We are using the same outer power source to power the ESP32, in which the +ve is connected to Vin and the -ve terminal to the GND of the ESP32.
Each control Signal pin of the Servo is connected to the Digital PWM pins of the ESP32. We are using Six Servos of which three of them are MG995 high torque and rest three are SG90 servos. I have connected signal pins to 14,27,26,25,33,32 digital pins of the board. You can also use other pins, but make sure that it supports PWM (Pulse width Modulation) and that it is properly assigned inside the code.
Note: Do not power the Servos directly from ESP32, doing so will results in damaging the board.
Make All the connections to the perf board by using Male/Female headers for attaching separately Microcontroller board & jumper wires without direct soldering. Also, be careful about short-circuiting while soldering.
After all the setup and connections of the servos to the controller board, the final RoboArm is ready to proceed with the programming section.
Programming the ESP32 for Robotic Arm
The program uses the WiFi capabilities of the Esp to connect with a WIFI connection through which we can further able to control the RoboArm using our webpage. We will also learn about creating the webpage and controlling all the motions of the Arm.
To ensure successful program execution, we first include the necessary libraries: Servo.h and WiFi.h.

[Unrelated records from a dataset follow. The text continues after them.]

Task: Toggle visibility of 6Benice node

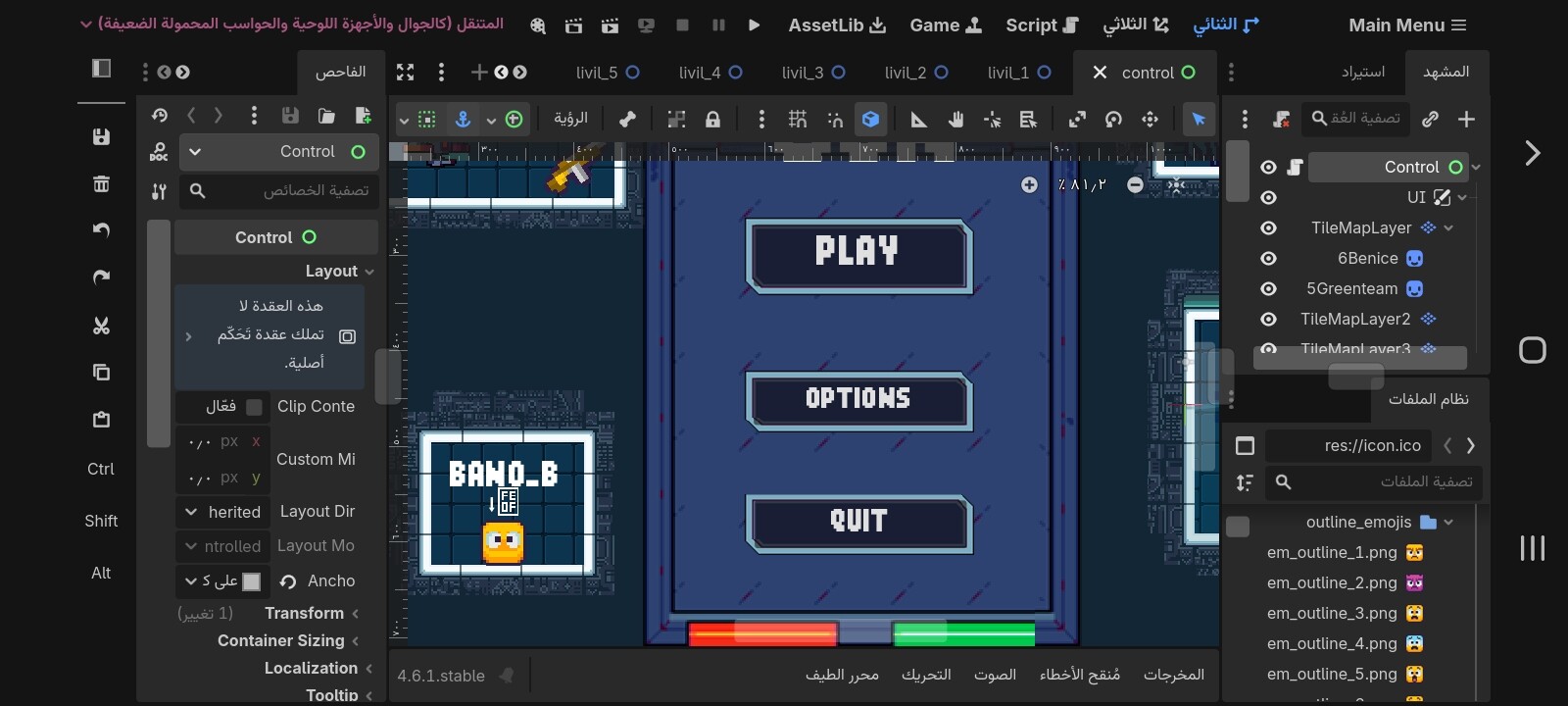Action: click(1268, 259)
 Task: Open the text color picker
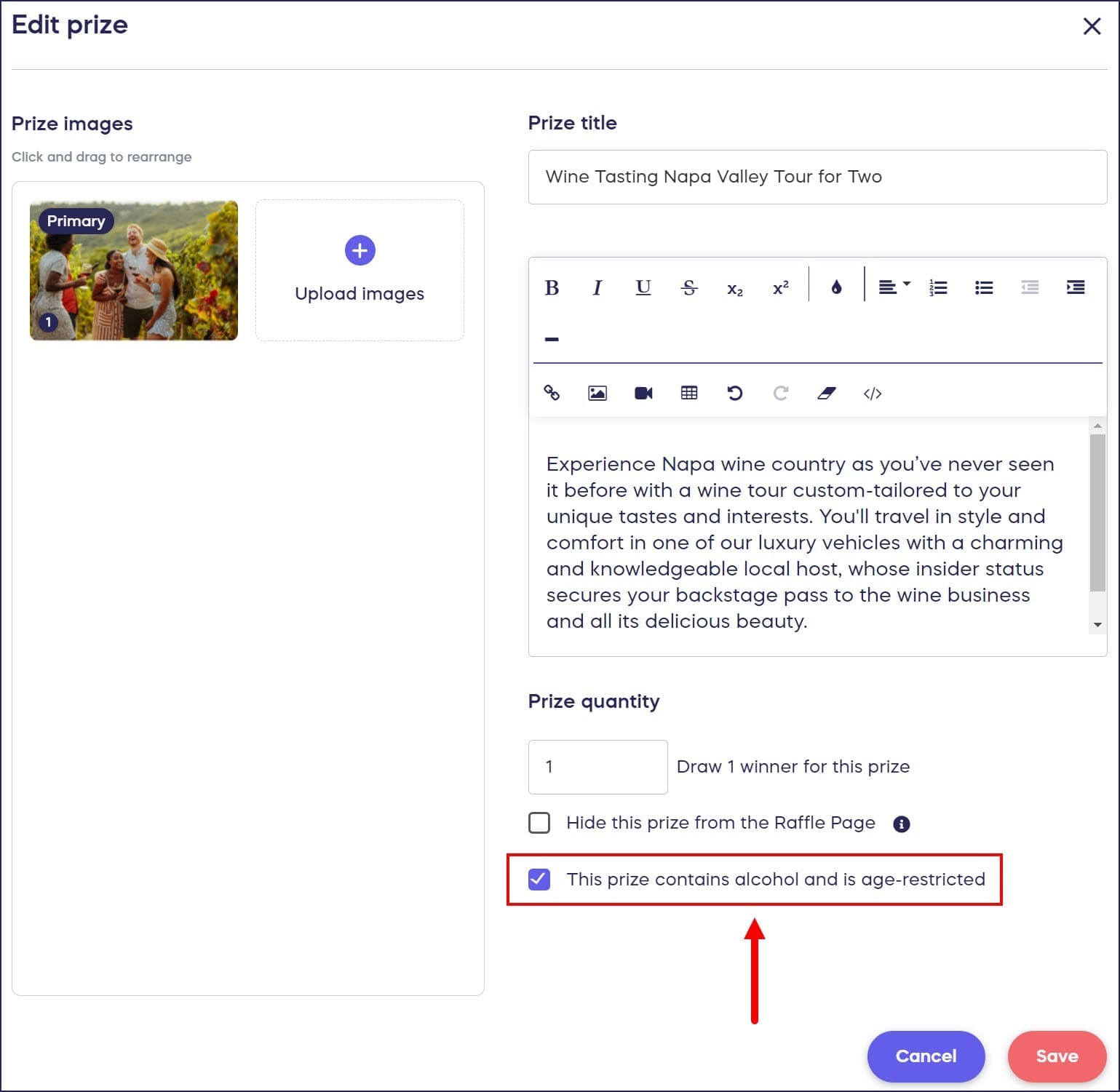pos(836,288)
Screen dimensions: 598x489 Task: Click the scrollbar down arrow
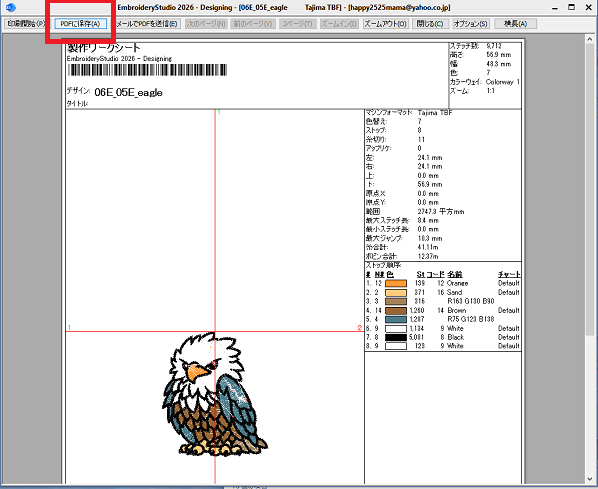pyautogui.click(x=590, y=479)
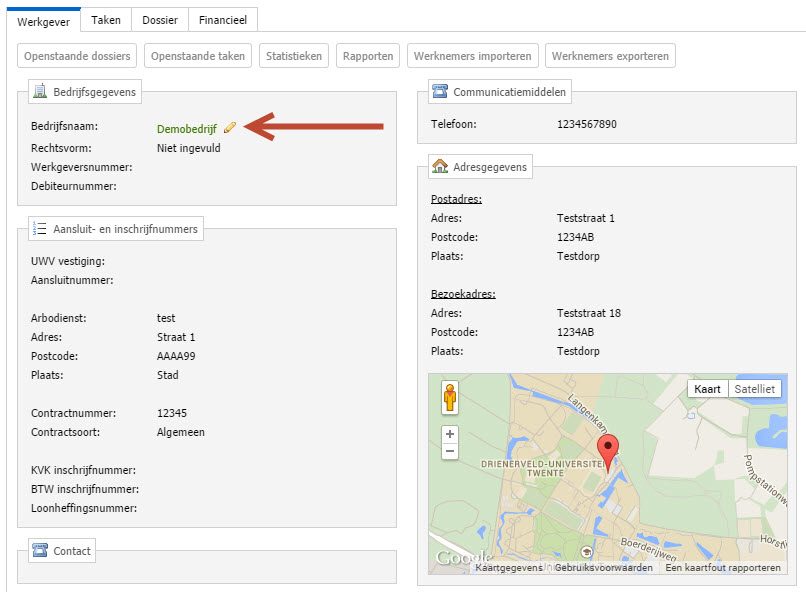The width and height of the screenshot is (806, 592).
Task: Switch map to Kaart view
Action: pyautogui.click(x=707, y=389)
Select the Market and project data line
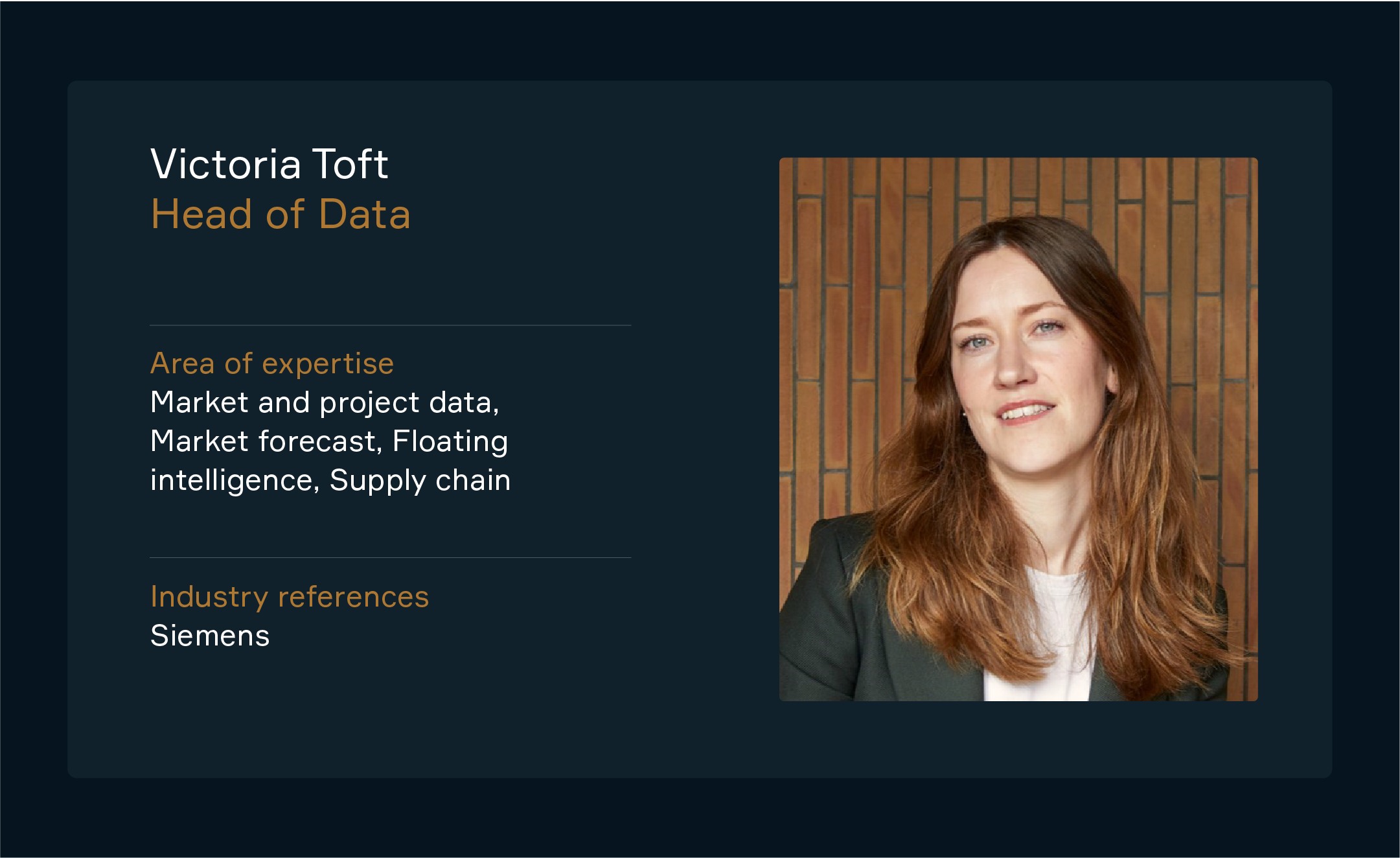 325,403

The Servo.h library is utilized to control servo motors by providing the appropriate PWM signal based on the desired angle.

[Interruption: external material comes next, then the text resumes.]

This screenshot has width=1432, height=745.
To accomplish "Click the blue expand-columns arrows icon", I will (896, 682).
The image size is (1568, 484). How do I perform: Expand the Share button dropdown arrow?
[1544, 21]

We create six different objects of the Servo class, each with a unique name, as we are using six distinct servos.
Furthermore, we define six additional variables to assign the control pins of the microcontroller. It is essential to verify the hardware connections before assigning PINs to avoid incorrect servo functionality.
The Wi-Fi credentials are defined using a pointer variable named "ssid" and “password”. These credentials are necessary for establishing a successful connection to a wireless network.
Following that, an instance of the WiFiServer object is created, named "server", with the HTTP port number 80 passed as an argument.
Additionally, the code declares variables to store the positions of sliders, which will be utilized for controlling the servo motors.